Requirements -
Recast the lines as a JSON list of strings, one string per line and no blank lines, starting at the line that contains "Given: Click Surveys label beside 7 days ago" and stopping after the line that contains "Looking at the". Leave the pictures out of the list.

Data extract -
* BEGIN *

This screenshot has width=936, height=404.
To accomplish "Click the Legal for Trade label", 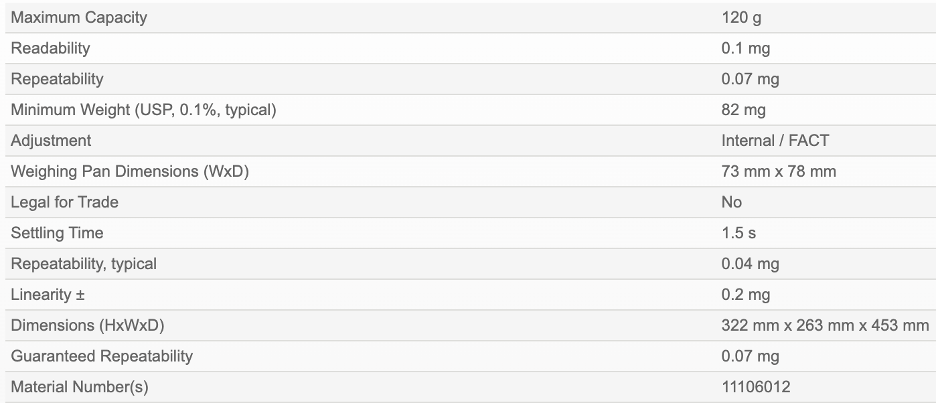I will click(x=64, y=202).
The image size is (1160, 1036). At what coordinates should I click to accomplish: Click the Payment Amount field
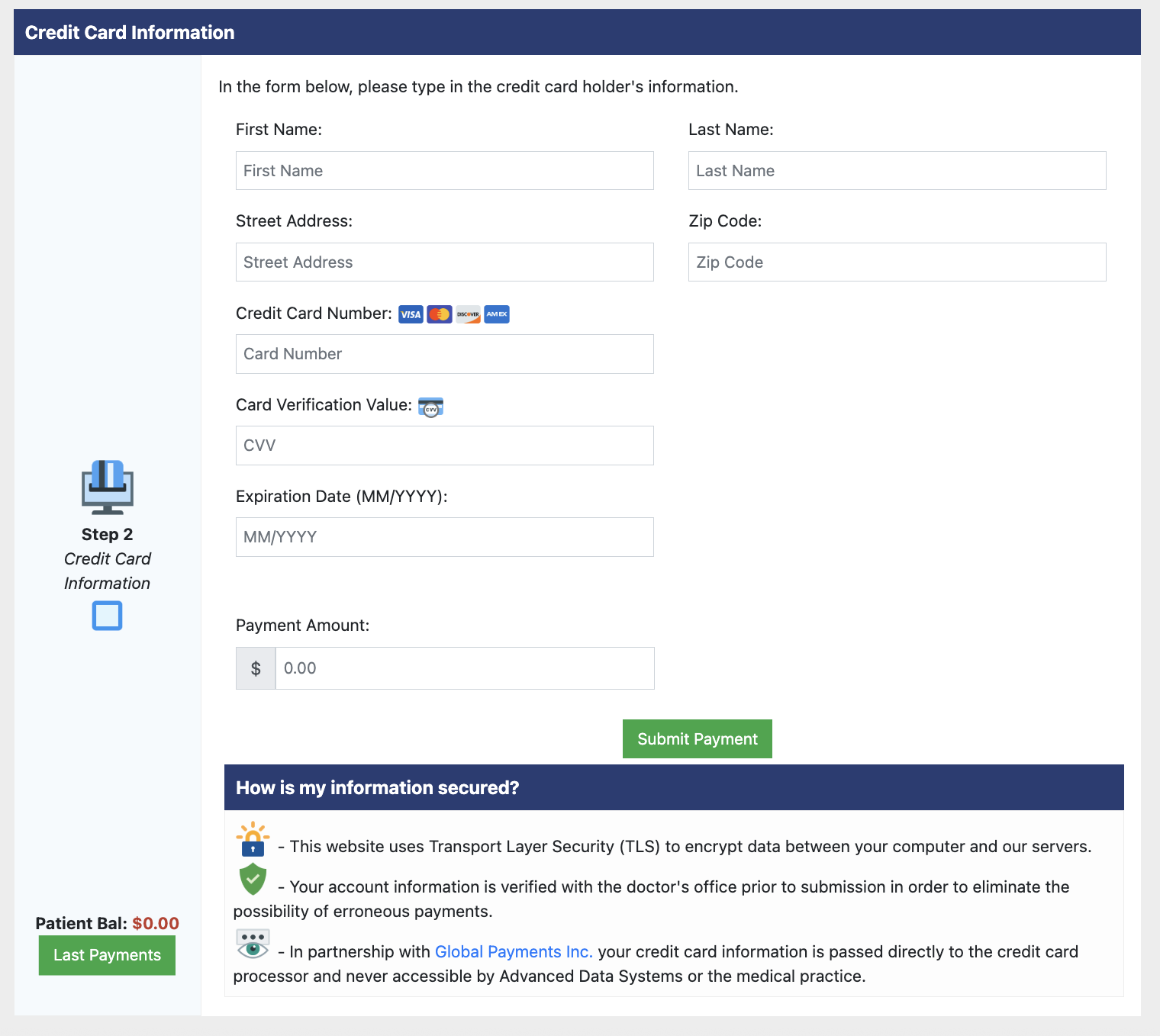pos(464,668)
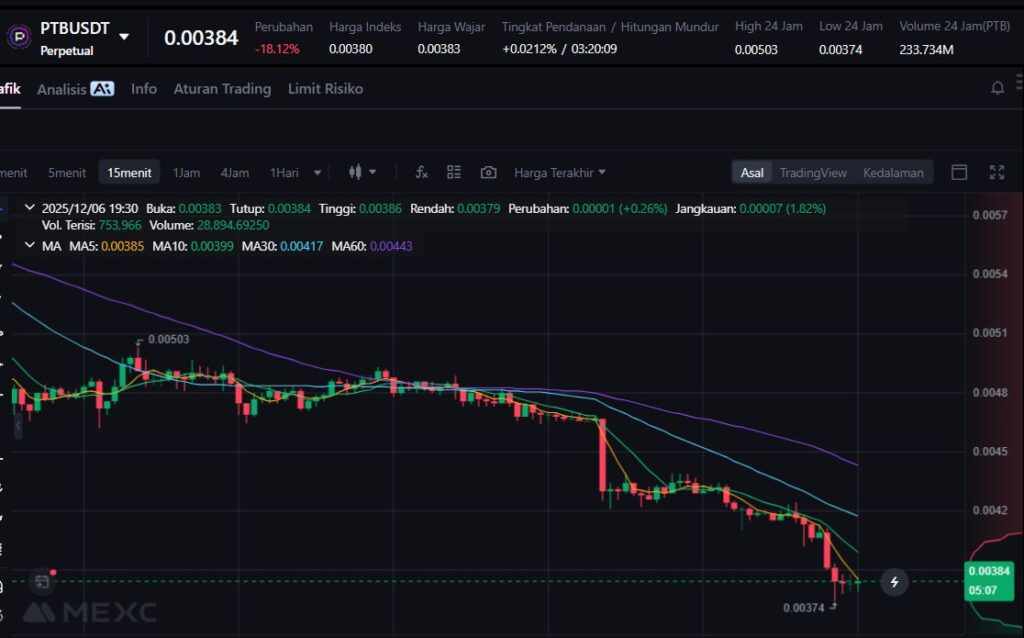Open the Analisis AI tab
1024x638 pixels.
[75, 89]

* END *
* BEGIN *

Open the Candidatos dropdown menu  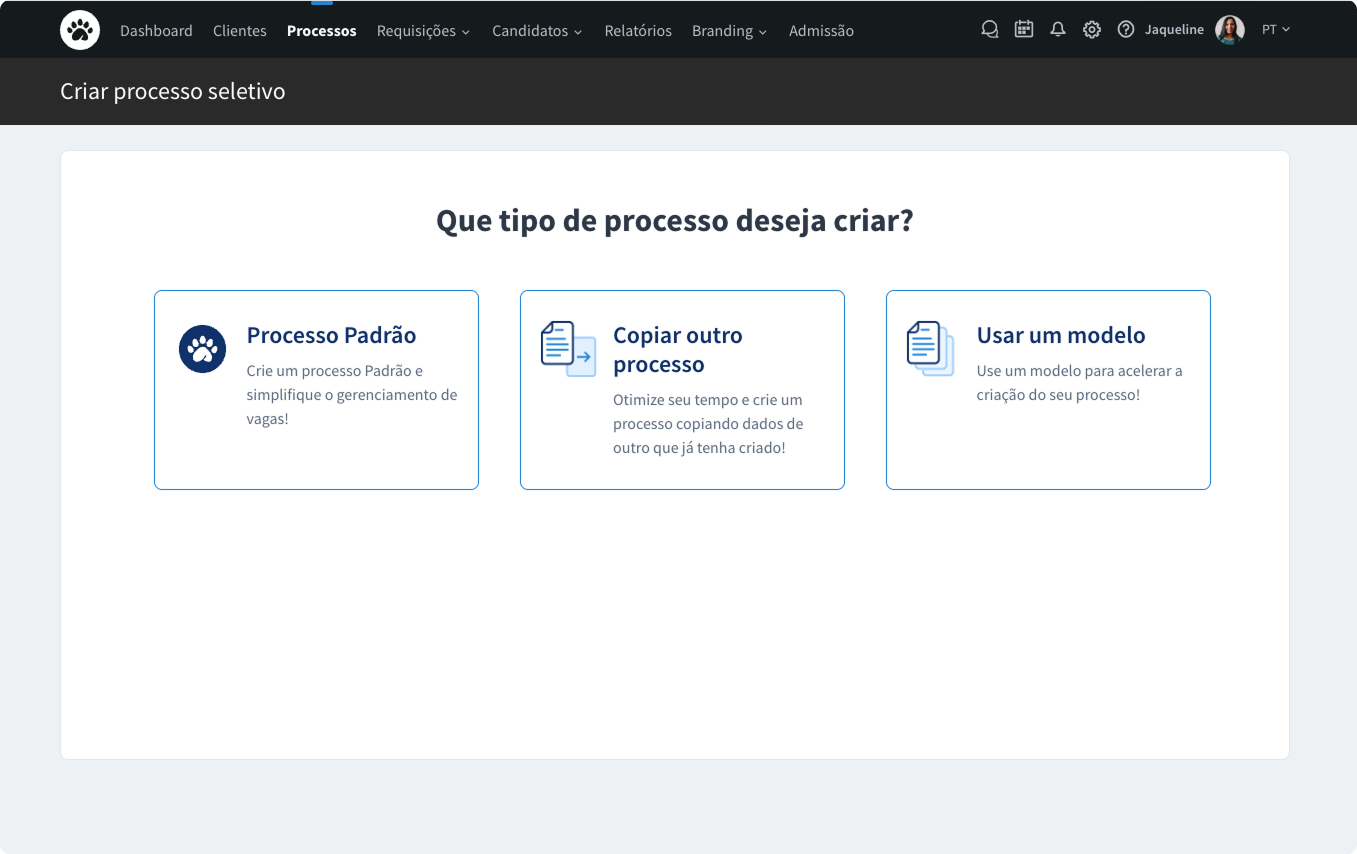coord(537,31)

* END *
* BEGIN *

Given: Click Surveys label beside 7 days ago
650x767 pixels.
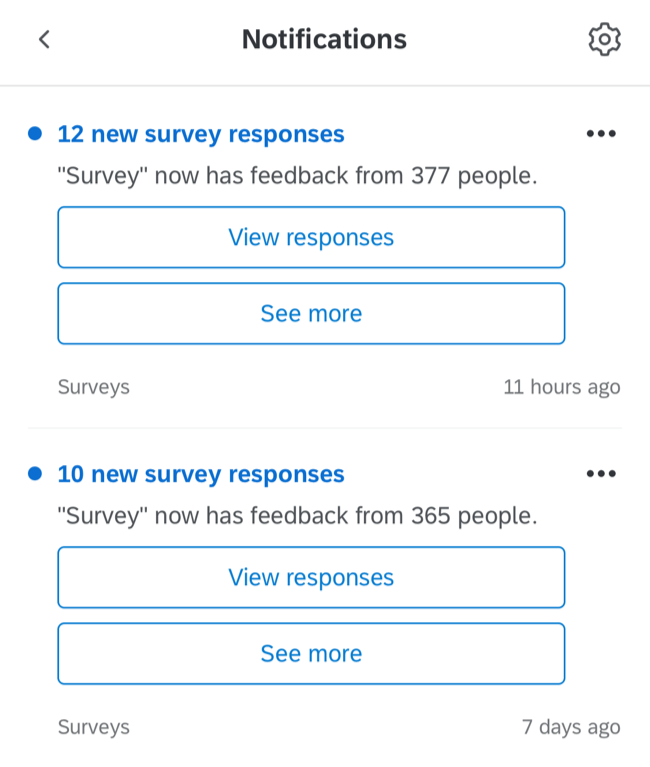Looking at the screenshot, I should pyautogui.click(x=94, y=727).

* END *

Result for this exercise -
[
  "Given: Click Surveys label beside 7 days ago",
  "650x767 pixels.",
  "Looking at the screenshot, I should pyautogui.click(x=94, y=727)."
]